Start at the line below containing "Viewport: 399px width, 297px" and stop at the line containing "Sort by PROJECTED". Repeat every line of that stretch exactly, and nothing outside it.

--- STORED DATA ---
※
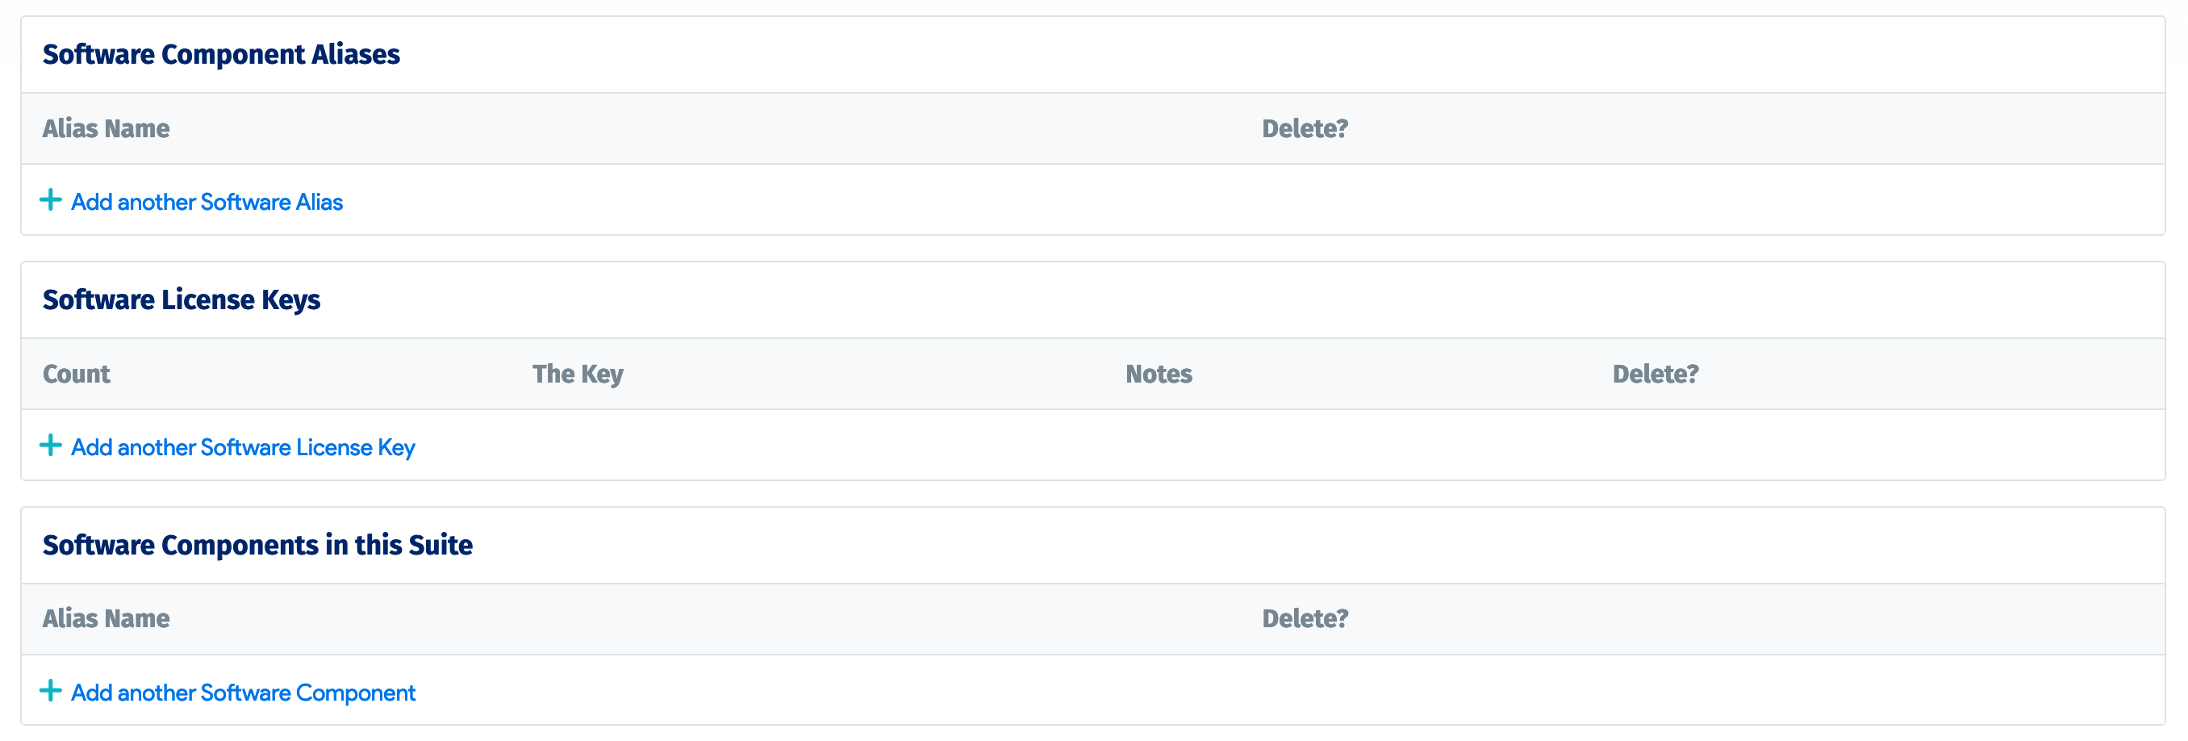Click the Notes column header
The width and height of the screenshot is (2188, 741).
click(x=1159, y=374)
※
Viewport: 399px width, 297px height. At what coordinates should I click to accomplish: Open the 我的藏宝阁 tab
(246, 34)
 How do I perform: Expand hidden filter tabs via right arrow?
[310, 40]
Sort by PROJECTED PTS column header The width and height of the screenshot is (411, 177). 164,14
※
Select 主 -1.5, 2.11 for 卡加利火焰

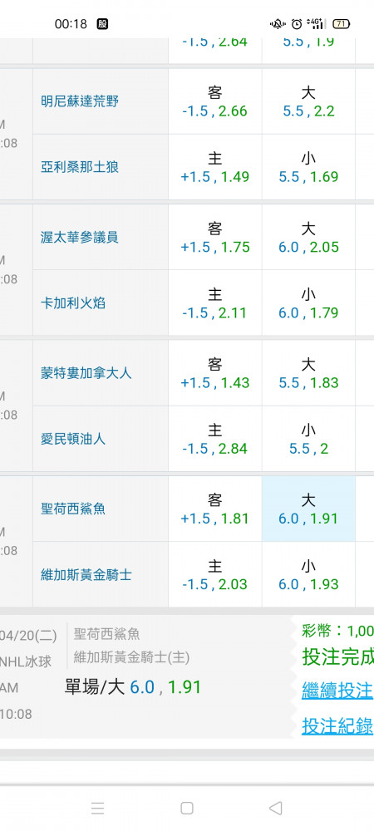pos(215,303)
※
--- WORKED SOLUTION ---
Viewport: 399px width, 297px height. At what coordinates should I click to accomplish: Open the 我的藏宝阁 tab
(246, 34)
 How do I perform: Expand hidden filter tabs via right arrow?
[310, 40]
Sort by PROJECTED PTS column header The width and height of the screenshot is (411, 177). 164,14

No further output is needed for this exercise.